Hobie Morris

The Musings of a Simple Country Man

Hobie Morris
Hobie Morris

By Hobie Morris

There is harmony in autumn and a luster in the sky.

–Percy Bysshe Shelley

 

(Brookfield, NY – Nov. 2015) I’m doing what I seem to have a great talent for—shoveling horse manure. I’ll be shoveling, and carrying in buckets, tons of heavy manure in the fallmonths.  If the warm weather continues I expect our still growing sunflowers to reach 25 feet, and we’ll have to hire a drone to take pics of the flowers, or better yet, I’ll lean my extension ladder against them and climb to their summit.

–Author’s e-mail to friend

Autumn reminds this simple country man and his Mona Lisa beautiful wife Lois of the prophetic words penned by their good friend and great rural philosopher Wendell Berry, who reminds us that “the soil is the great connector of our lives, the source and destination of all.”

Aristotle once mused “In all things of Nature there is something of the marvelous.”  This is especially true in the fall, where there is an amazing smorgasbord of marvelous things to feast one’s senses on.  The annual biological destiny of God’s flora and fauna has mostly been completed.  Those of us who live close to the soil are gradually changing too as we prepare for the long, cold and snowy months ahead.  But for these two simple country people, living off the grid for over 35 years brings no reprieve from our daily labors.  Despite the unknown challenges and work ahead my amazing wife and I are rewarded  daily as Nature  continues to shape and change us into what I think is something better.

Observing our hard working neighboring farmers, I often wonder what it would be like without them.  A bumper sticker says “No Farms No Food.”  Indeed, they are America’s greatest asset and I dare say most unappreciated, underpaid, overworked and endangered.    They are largely invisible to most Americans as what they do and produce are taken for granted.  But we minimize their presence with potentially catastrophic possibilities.

Lois and I are small potatoes and grow small potatoes in our neighborhood.  Every day as we admire our farming neighbors, we only minimally share in their frustrations, trials and tribulations.  But we do share their optimism, determination, hard work and the innate satisfaction of completing a job as well as we can do it.  While we grow small potatoes they grow huge quantities of corn, alfalfa and hay that are necessary to produce nutritious milk.  It all looks so simple but as Carl Jung wisely wrote “it would be a simple thing…if only simplicity were not so difficult of all things.”

Compared to our hard working neighbors, my magnificent wife (in every way) and I are only small potatoes.  It was Voltaire’s “Candide” who said to the philosopher Pangloss “we must cultivate our garden.”  And indeed we have for over 35 years.
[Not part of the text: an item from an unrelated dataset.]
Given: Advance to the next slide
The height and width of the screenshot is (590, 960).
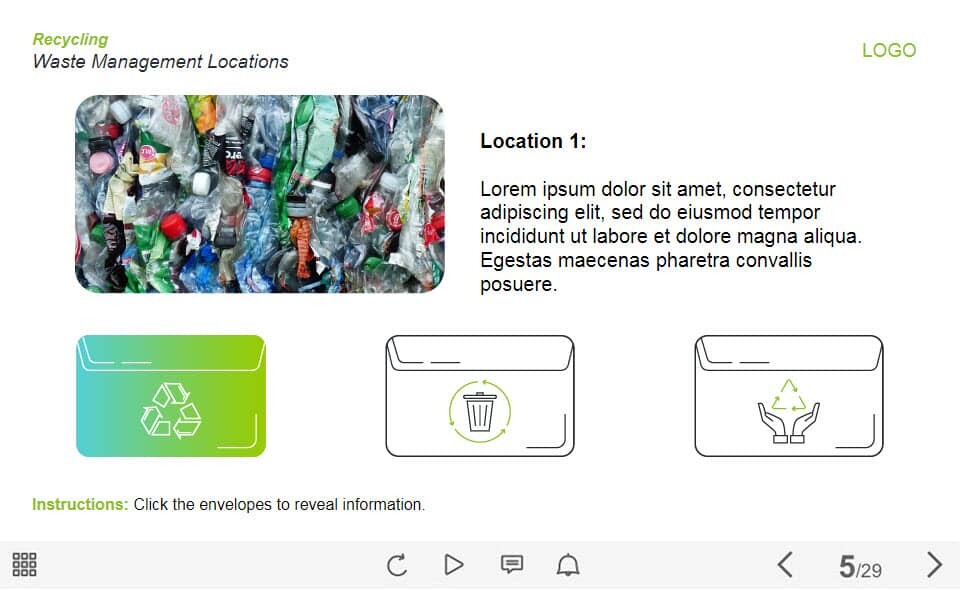Looking at the screenshot, I should pyautogui.click(x=934, y=565).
Our organic, chemical free garden consists of five large, framed in raised beds.  The soil is close to two feet deep, the result of annual amounts of compost, manure, leaves.  The soil is porous and rich, smelling wonderfully alive.

Our garden feeds us regardless of our topsy-turvy world.  We are working in it most every day during our  short growing season using only the hand tools that have been used for thousands of years.  I love the feel of a wooden handle in my hand.  It gives great satisfaction and joy to plant the tiny seeds that miraculously can produce 18 feet high sunflowers.  Gardening is an  amazingly soothing and calming experience as we connect with Nature and earth that sustains us all.  The pace is slow, quiet and peaceful.  A natural pace that gives us time to think in an age that seldom does.

As Mary Sarton has written “everything that slows us down and forces patience, everything that sets us back into the slow cycles of Nature is a help.  Gardening is an instrument of grace.”

As summer slips into Fall, it’s time to harvest our garden and prepare it for a well deserved rest.  Our produce is buried in cans dug into the surrounding soil—Nature’s refrigerator.

An old country song has these words: “Whether autumn will bring wind or rain, I cannot know, but today I’ll be working in the fields.”  Caring for plants with all the work involved is a great joy for these two simple people.  If we are good stewards of the land the land will look after us.

And now it’s time to get back to my manure pile as we begin preparing.

Hobie Morris is a Brookfield resident and simple country man.